Top of Given data

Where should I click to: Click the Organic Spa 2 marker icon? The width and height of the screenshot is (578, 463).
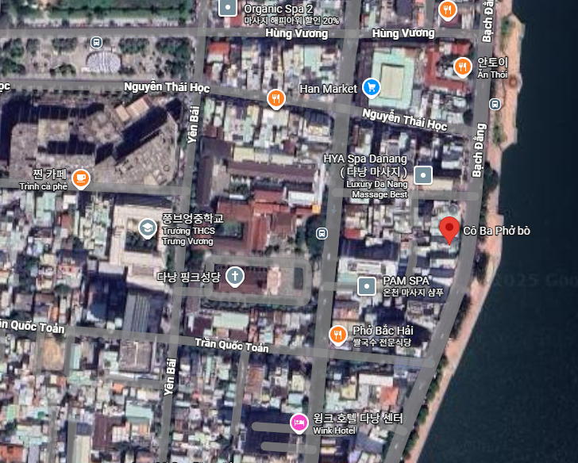click(228, 8)
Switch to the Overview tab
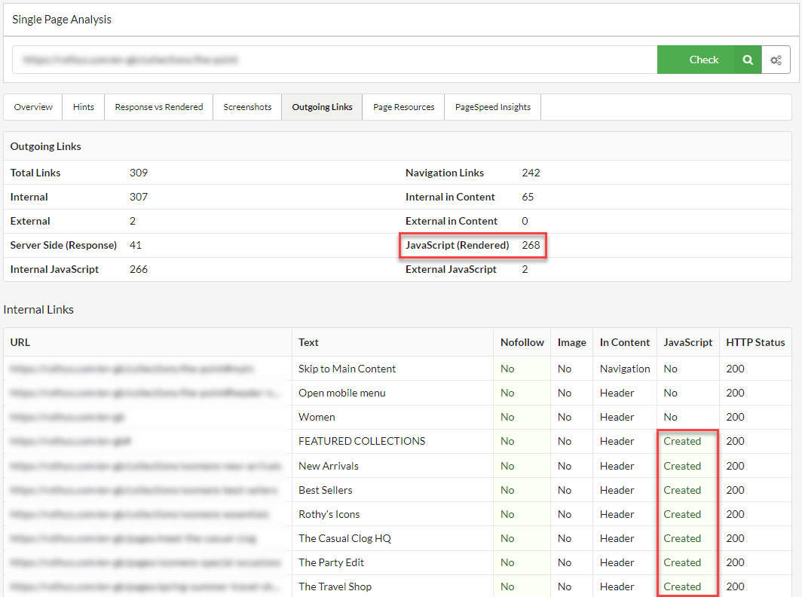The height and width of the screenshot is (597, 802). (x=33, y=107)
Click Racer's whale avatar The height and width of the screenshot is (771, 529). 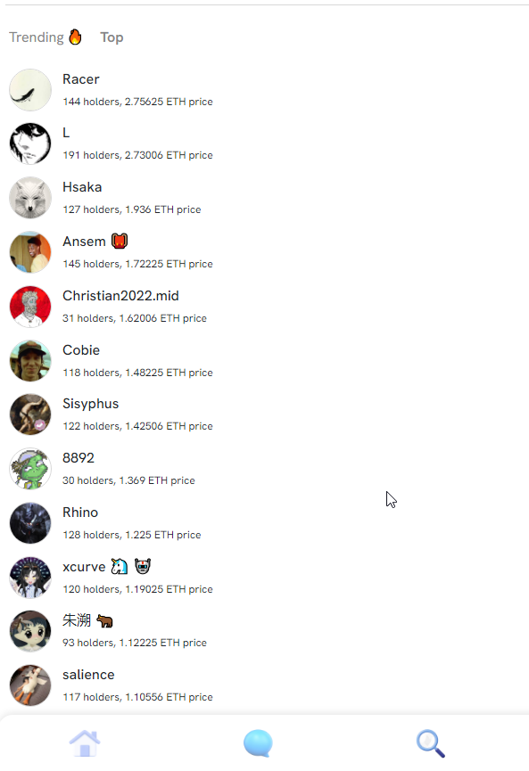tap(30, 89)
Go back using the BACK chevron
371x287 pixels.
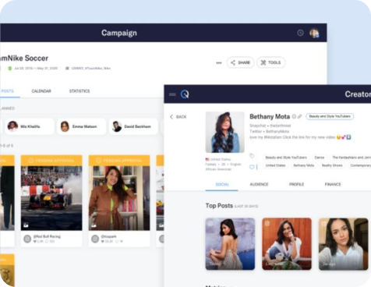coord(178,117)
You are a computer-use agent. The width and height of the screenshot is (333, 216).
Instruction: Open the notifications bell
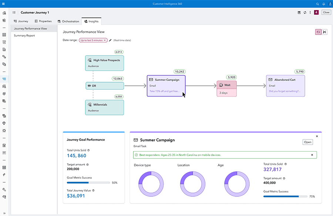[x=324, y=4]
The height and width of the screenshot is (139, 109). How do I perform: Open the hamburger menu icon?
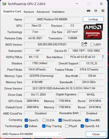pyautogui.click(x=103, y=11)
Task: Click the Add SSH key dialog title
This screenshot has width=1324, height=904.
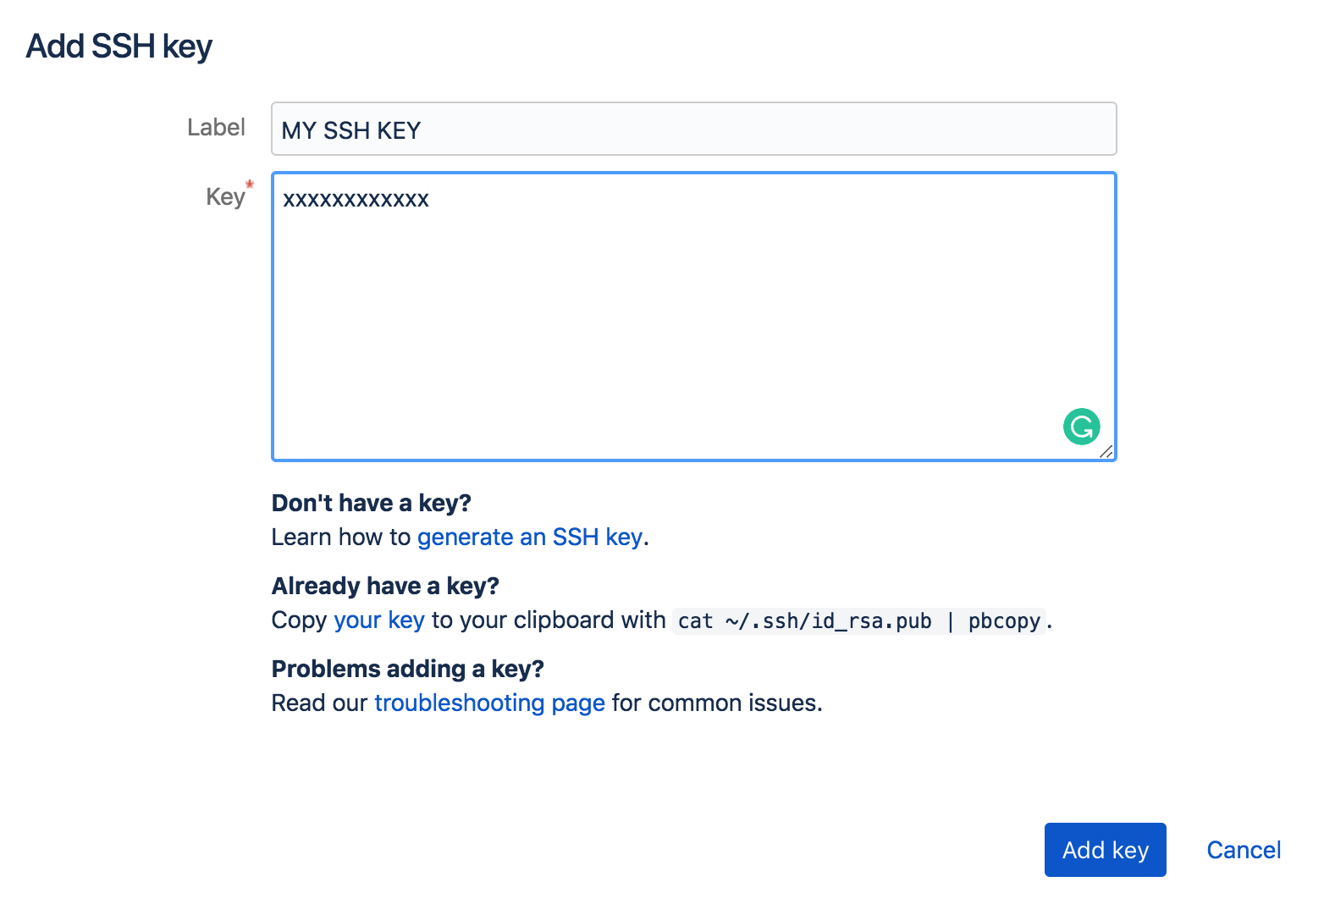Action: point(119,47)
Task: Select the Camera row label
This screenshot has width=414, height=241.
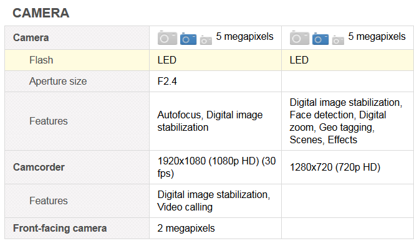Action: (31, 38)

Bottom of Given data

Work task - Leaving out the pictures, return exactly the lines from the one that contains "This screenshot has width=1324, height=904." through the last line of the records above, inclusive.

Solution for this task -
This screenshot has width=1324, height=904.
Action: point(119,47)
Task: Select the Camera row label
This screenshot has width=414, height=241.
Action: (31, 38)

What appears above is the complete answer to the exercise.